:: SUPPLIED MATERIAL

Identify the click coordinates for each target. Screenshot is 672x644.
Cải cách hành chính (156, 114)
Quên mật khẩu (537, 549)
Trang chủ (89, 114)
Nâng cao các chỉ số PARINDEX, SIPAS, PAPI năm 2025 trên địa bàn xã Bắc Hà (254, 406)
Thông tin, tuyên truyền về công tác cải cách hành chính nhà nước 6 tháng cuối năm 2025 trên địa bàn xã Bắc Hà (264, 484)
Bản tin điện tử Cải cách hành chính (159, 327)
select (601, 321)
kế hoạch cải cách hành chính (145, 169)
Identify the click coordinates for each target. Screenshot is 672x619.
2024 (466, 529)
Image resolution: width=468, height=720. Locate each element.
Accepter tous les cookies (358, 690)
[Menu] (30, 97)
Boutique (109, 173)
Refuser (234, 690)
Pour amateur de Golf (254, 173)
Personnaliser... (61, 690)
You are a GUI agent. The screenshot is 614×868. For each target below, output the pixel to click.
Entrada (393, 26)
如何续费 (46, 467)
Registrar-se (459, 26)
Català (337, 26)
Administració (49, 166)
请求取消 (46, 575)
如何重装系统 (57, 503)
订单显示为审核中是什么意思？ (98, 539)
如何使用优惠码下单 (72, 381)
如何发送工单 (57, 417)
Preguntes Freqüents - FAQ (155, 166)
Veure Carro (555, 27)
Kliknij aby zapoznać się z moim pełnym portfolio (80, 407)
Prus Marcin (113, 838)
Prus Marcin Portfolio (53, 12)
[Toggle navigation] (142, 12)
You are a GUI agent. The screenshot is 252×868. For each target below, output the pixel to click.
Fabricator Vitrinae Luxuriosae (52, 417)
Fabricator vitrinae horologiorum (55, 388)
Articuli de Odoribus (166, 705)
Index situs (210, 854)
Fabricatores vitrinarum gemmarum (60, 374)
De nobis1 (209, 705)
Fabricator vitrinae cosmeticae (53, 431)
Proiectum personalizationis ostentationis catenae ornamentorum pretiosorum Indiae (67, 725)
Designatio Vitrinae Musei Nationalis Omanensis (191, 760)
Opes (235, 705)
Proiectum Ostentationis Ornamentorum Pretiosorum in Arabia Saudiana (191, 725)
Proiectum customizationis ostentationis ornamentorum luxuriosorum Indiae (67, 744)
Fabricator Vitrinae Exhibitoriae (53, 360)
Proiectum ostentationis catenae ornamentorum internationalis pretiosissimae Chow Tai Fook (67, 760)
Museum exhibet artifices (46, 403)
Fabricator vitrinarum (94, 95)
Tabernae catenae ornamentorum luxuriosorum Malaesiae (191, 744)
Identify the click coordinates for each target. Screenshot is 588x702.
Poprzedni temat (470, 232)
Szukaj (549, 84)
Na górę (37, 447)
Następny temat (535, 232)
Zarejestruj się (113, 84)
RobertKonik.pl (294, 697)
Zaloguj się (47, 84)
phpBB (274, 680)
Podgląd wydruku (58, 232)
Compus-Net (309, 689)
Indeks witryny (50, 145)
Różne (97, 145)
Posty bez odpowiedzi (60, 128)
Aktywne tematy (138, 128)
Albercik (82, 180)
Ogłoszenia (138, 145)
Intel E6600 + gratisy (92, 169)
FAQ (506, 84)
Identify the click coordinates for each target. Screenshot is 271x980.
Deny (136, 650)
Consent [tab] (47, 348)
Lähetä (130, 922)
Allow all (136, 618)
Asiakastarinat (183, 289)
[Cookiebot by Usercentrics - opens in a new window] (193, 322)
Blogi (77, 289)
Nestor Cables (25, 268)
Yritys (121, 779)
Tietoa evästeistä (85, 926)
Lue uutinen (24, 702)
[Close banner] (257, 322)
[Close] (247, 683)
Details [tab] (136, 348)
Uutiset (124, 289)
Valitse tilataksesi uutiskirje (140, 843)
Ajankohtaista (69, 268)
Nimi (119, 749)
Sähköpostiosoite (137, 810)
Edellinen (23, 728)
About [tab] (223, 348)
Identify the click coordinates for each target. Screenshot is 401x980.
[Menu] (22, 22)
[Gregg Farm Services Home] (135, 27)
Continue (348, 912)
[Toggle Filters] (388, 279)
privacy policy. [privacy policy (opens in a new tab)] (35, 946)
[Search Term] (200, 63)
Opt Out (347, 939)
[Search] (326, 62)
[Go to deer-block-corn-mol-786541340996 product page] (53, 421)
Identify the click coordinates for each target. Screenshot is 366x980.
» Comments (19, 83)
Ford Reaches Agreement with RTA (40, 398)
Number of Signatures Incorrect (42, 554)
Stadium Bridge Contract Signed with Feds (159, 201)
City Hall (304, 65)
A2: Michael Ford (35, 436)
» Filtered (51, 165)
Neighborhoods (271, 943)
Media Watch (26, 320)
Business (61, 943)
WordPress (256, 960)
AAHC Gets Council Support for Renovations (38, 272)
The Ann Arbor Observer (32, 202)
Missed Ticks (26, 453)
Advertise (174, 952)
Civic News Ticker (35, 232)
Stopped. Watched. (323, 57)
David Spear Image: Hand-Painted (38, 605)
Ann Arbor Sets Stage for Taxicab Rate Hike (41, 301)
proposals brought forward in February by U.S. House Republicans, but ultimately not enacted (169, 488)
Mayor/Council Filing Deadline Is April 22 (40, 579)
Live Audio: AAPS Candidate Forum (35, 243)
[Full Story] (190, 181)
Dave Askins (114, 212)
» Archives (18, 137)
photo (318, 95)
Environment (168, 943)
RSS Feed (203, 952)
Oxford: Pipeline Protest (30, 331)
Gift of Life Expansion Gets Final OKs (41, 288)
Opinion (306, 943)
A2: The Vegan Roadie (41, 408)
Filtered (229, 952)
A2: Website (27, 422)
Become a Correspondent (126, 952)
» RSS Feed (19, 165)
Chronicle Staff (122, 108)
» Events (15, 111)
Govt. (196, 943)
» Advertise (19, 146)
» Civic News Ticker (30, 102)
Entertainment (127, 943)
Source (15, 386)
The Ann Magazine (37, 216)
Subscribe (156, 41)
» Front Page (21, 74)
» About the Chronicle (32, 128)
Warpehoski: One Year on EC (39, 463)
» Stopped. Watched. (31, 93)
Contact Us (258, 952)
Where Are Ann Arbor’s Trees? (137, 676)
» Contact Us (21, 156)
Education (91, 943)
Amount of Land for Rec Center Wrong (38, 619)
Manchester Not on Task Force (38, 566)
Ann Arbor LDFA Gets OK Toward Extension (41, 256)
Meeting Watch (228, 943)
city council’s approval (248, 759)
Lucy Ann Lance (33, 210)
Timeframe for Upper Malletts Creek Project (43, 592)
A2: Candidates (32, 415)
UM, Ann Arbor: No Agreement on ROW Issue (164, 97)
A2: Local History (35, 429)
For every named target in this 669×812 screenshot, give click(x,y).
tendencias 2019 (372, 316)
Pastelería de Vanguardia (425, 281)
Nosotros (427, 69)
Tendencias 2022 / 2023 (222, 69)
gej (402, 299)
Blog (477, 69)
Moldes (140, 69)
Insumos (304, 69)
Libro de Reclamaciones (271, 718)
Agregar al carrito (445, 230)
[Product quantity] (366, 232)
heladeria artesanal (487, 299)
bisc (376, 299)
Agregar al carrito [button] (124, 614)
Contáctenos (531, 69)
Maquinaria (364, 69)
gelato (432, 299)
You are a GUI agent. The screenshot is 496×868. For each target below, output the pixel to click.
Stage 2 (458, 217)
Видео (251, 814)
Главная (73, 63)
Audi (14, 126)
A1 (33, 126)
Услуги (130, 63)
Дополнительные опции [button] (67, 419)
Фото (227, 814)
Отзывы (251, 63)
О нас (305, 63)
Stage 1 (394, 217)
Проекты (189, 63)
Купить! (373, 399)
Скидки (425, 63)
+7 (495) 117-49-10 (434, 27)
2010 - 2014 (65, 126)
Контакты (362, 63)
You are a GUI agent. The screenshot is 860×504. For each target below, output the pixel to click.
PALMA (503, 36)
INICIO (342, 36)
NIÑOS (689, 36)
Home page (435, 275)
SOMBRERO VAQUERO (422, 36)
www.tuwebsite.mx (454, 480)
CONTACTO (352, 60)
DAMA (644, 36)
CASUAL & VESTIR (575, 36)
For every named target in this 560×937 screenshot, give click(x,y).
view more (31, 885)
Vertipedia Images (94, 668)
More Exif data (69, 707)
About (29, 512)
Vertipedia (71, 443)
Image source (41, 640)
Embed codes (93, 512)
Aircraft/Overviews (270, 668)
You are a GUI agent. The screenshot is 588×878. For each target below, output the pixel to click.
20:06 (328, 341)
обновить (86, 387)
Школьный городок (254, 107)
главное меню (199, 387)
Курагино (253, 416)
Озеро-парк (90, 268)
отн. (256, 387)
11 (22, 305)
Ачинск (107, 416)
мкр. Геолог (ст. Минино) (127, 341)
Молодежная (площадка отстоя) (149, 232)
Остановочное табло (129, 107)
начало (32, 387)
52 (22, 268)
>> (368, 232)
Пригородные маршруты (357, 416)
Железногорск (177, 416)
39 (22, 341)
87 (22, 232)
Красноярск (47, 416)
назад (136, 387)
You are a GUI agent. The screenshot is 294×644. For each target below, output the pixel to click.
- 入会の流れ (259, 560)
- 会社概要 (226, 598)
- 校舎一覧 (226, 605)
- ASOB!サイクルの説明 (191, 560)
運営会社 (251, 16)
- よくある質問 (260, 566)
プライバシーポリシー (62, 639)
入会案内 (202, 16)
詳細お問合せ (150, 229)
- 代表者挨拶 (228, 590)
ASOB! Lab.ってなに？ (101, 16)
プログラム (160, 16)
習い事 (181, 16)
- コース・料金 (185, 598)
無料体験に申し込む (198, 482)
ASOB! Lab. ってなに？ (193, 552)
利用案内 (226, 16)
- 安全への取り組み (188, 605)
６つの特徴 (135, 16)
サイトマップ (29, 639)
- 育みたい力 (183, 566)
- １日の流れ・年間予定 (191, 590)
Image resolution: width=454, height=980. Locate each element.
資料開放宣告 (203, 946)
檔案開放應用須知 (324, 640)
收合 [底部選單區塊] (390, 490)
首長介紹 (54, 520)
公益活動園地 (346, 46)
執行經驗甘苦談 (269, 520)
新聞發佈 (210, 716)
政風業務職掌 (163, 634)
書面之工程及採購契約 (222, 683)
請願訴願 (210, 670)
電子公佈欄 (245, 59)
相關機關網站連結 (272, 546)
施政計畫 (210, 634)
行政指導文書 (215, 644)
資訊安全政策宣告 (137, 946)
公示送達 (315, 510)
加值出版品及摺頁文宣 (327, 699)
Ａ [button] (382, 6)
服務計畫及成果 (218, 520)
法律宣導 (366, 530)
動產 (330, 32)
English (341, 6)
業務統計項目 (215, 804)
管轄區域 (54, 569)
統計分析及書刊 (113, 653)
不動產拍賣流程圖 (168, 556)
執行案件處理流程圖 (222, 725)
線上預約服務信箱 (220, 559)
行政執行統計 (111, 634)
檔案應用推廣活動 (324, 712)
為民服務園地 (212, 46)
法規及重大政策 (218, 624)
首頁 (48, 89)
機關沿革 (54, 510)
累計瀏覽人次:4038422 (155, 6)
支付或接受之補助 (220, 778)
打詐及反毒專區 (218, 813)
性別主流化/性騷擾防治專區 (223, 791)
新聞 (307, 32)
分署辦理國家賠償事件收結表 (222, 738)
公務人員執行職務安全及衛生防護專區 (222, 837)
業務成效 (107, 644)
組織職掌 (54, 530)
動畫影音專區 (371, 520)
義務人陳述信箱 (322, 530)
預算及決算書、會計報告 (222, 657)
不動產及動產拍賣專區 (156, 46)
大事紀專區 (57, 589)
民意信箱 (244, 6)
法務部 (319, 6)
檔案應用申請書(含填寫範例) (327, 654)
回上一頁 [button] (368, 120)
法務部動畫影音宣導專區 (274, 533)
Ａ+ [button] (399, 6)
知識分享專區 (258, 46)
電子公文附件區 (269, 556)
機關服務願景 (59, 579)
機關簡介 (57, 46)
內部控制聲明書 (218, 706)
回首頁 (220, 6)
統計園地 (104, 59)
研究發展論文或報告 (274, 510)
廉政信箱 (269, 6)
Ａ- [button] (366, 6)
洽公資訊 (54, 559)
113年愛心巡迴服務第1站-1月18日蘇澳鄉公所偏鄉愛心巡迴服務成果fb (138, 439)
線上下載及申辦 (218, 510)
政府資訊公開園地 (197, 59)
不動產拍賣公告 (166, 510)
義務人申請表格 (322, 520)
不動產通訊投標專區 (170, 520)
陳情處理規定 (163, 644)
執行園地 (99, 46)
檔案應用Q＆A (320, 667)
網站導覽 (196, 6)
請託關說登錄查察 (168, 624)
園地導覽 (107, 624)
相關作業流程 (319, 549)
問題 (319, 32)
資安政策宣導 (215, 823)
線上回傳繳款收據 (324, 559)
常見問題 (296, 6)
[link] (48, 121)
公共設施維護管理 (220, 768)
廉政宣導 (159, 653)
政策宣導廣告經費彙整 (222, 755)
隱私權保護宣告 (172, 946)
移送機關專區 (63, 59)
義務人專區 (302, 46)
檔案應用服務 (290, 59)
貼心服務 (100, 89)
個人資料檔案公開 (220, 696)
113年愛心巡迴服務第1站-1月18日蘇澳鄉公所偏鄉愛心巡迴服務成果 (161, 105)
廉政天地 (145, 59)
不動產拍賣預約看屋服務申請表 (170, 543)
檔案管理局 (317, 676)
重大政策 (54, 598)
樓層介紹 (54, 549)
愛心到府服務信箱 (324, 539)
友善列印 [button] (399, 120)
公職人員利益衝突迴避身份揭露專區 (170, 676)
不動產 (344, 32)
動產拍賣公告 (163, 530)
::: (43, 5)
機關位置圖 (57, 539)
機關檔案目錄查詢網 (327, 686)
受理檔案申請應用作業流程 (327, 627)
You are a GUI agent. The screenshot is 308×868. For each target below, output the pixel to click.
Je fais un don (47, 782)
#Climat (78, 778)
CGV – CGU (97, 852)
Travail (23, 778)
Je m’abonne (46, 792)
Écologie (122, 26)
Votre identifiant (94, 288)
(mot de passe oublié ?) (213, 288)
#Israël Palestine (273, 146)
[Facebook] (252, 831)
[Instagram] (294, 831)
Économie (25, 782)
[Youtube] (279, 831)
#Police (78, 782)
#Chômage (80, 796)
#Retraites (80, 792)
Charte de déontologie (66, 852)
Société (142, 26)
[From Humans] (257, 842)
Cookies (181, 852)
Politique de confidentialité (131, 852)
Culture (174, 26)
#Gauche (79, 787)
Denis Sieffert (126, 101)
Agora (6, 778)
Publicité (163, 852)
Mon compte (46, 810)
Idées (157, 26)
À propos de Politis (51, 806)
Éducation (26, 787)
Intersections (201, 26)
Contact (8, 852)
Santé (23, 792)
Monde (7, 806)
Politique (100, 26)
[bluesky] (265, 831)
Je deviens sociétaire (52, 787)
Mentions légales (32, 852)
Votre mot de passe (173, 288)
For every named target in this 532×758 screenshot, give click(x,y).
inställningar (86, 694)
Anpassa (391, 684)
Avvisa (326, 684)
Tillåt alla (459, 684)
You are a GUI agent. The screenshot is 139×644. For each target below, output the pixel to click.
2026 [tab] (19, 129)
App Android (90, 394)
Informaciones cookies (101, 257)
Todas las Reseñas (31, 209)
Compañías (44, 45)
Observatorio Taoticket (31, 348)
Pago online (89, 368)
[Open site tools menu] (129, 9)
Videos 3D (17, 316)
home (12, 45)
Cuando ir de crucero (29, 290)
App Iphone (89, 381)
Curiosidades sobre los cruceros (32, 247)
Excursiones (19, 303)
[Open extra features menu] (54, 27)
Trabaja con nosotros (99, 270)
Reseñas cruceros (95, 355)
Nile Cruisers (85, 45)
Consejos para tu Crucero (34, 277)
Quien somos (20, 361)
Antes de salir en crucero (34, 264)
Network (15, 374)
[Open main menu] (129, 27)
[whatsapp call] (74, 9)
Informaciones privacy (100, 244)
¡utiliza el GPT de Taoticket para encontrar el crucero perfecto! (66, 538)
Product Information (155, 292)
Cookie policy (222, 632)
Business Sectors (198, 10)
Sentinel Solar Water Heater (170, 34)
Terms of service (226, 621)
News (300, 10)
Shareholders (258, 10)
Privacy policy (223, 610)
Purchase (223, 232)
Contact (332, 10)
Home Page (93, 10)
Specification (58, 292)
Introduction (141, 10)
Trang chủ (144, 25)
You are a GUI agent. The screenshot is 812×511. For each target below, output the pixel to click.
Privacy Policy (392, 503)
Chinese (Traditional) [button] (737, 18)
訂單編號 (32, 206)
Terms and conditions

::::

WRITTEN PROBLEM: Output every line from the one containing "Quên mật khẩu (537, 549)" down to the one containing "请求取消 (46, 575)", both included, reproduced verbatim.

ANSWER FOR THE TASK:
Quên mật khẩu (537, 549)
Trang chủ (89, 114)
Nâng cao các chỉ số PARINDEX, SIPAS, PAPI năm 2025 trên địa bàn xã Bắc Hà (254, 406)
Thông tin, tuyên truyền về công tác cải cách hành chính nhà nước 6 tháng cuối năm 2025 trên địa bàn xã Bắc Hà (264, 484)
Bản tin điện tử Cải cách hành chính (159, 327)
select (601, 321)
kế hoạch cải cách hành chính (145, 169)
Identify the click coordinates for each target. Screenshot is 672x619.
2024 (466, 529)
Image resolution: width=468, height=720. Locate each element.
Accepter tous les cookies (358, 690)
[Menu] (30, 97)
Boutique (109, 173)
Refuser (234, 690)
Pour amateur de Golf (254, 173)
Personnaliser... (61, 690)
You are a GUI agent. The screenshot is 614×868. For each target below, output the pixel to click.
Entrada (393, 26)
如何续费 (46, 467)
Registrar-se (459, 26)
Català (337, 26)
Administració (49, 166)
请求取消 (46, 575)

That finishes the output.